■ PÁGINA:

____________

21:2-3 / Aqui eles encontraram um navio que ia para a Fenícia (v.

2), uma viagem de cerca de seiscentos e quarenta quilômetros, por um circuito que os levaria de Chipre a Tiro, a principal cidade da Fenícia, onde o navio se descarregaria. Pelo tempo que a descarga tomou, parece que se tratava de um navio grande (cp. v. 4). O principal porto de Tiro ficava no lado sul da "ilha" em que a cidade havia sido edificada. Agora, todavia, a ilha estava ligada ao continente mediante um istmo artificial (construído por Alexandre o Grande) e pelo subseqüente acúmulo de areia de ambos os lados do estreito. No v. 5 Lucas menciona uma dessas praias arenosas. Diminuíra um pouco a antiga glória de Tiro, mas esta havia permanecido importante centro comercial e industrial. Em honra a sua grandeza do passado os romanos a haviam declarado cidade livre dentro da província da Síria.

21:4 / Paulo usou o tempo durante o qual o navio era descarregado para encontrar-se com os discípulos. É possível que sua estada em Tiro tenha incluído um culto, como em Trôade, com celebração da santa ceia (cp. 20:7-12). Não devemos tomar a aparente falta de pressa de Paulo como significando que ele perdera a esperança de chegar a Jerusalém a tempo para celebrar o Pentecoste (cp. 20:16; também 21:15). A urgência demonstrada anteriormente talvez fosse decorrência das contingências das viagens marítimas daqueles dias (cp. 2 Coríntios 11:25), mas haven­do atravessado o mar com segurança até Tiro, quem sabe Paulo achou que tinha algum tempo sobrando. Teria visitado esta igreja antes (cp. 11:30; 12:25; 15:3), e o emprego do artigo definido em grego, "os discípulos", dá apoio a este pensamento — esses cristãos que Paulo sabia estarem lá. A presença deles tem raízes nos eventos de 11:19. Estando Paulo entre eles, chegou uma advertência (talvez mediante um profeta cristão) pela qual o apóstolo não deveria ir a Jerusalém. Todavia, Paulo tinha toda certeza de que deveria ir, e nada o impediria (cp. 19:21; 20:22). Talvez este tenha sido um incidente semelhante ao de alguns dias depois, em Cesaréia, pelo qual o Espírito fez saber que o futuro de Paulo estava inçado de perigos. Outros viram nessa premonição razões suficientes para exortar a Paulo a que regressasse, mas parece que para o apóstolo aquilo era o meio de Deus prepará-lo para o que o aguardava logo adiante.

____________

■ TRECHOS DOS DADOS:
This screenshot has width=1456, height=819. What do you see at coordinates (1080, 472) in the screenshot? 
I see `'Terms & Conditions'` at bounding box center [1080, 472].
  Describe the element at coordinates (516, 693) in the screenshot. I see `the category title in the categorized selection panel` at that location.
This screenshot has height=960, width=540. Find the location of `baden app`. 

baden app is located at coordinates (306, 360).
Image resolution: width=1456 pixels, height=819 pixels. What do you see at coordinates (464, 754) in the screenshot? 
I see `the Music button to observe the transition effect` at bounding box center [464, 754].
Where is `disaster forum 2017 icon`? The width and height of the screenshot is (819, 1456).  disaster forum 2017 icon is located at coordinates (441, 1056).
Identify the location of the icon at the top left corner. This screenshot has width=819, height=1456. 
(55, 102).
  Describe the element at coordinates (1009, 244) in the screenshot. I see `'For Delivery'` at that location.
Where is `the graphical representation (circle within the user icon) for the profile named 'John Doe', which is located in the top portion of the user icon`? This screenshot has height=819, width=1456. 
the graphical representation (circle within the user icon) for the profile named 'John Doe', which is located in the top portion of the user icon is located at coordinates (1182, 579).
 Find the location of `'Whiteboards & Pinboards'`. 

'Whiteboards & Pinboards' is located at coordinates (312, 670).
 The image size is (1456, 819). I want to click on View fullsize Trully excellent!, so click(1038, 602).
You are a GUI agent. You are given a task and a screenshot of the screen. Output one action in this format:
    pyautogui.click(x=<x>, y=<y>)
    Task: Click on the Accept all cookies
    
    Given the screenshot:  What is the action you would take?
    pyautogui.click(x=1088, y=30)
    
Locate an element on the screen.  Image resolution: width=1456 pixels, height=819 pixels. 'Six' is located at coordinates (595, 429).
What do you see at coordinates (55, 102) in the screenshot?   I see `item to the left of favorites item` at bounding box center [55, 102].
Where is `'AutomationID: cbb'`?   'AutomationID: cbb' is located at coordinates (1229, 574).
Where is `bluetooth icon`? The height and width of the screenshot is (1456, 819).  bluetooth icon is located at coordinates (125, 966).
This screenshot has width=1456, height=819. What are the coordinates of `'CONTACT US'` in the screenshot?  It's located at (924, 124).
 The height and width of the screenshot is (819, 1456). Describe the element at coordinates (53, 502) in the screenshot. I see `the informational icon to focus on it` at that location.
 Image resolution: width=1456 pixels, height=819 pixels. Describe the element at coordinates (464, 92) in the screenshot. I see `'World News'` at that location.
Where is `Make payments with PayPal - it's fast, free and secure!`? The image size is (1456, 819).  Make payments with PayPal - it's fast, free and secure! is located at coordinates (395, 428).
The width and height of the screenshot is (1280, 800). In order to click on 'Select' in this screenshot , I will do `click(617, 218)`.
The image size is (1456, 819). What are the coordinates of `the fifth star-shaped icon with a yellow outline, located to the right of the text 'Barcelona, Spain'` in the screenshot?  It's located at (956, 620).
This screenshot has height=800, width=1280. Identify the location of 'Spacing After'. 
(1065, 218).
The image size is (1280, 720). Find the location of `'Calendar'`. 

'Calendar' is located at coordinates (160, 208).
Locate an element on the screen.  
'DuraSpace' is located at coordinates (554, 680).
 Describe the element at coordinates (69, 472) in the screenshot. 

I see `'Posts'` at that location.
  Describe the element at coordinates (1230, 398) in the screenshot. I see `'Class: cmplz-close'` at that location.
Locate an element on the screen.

____________

■ INSTRUÇÕES:
Você pode reproduzir, sem nenhuma alteração, o trecho do comentário sobre a passagem de Paulo por Tiro que começa em "21:2-3 / Aqui" e termina em "província da Síria."?

■ EXERCÍCIO RESOLVIDO:
21:2-3 / Aqui eles encontraram um navio que ia para a Fenícia (v.

2), uma viagem de cerca de seiscentos e quarenta quilômetros, por um circuito que os levaria de Chipre a Tiro, a principal cidade da Fenícia, onde o navio se descarregaria. Pelo tempo que a descarga tomou, parece que se tratava de um navio grande (cp. v. 4). O principal porto de Tiro ficava no lado sul da "ilha" em que a cidade havia sido edificada. Agora, todavia, a ilha estava ligada ao continente mediante um istmo artificial (construído por Alexandre o Grande) e pelo subseqüente acúmulo de areia de ambos os lados do estreito. No v. 5 Lucas menciona uma dessas praias arenosas. Diminuíra um pouco a antiga glória de Tiro, mas esta havia permanecido importante centro comercial e industrial. Em honra a sua grandeza do passado os romanos a haviam declarado cidade livre dentro da província da Síria.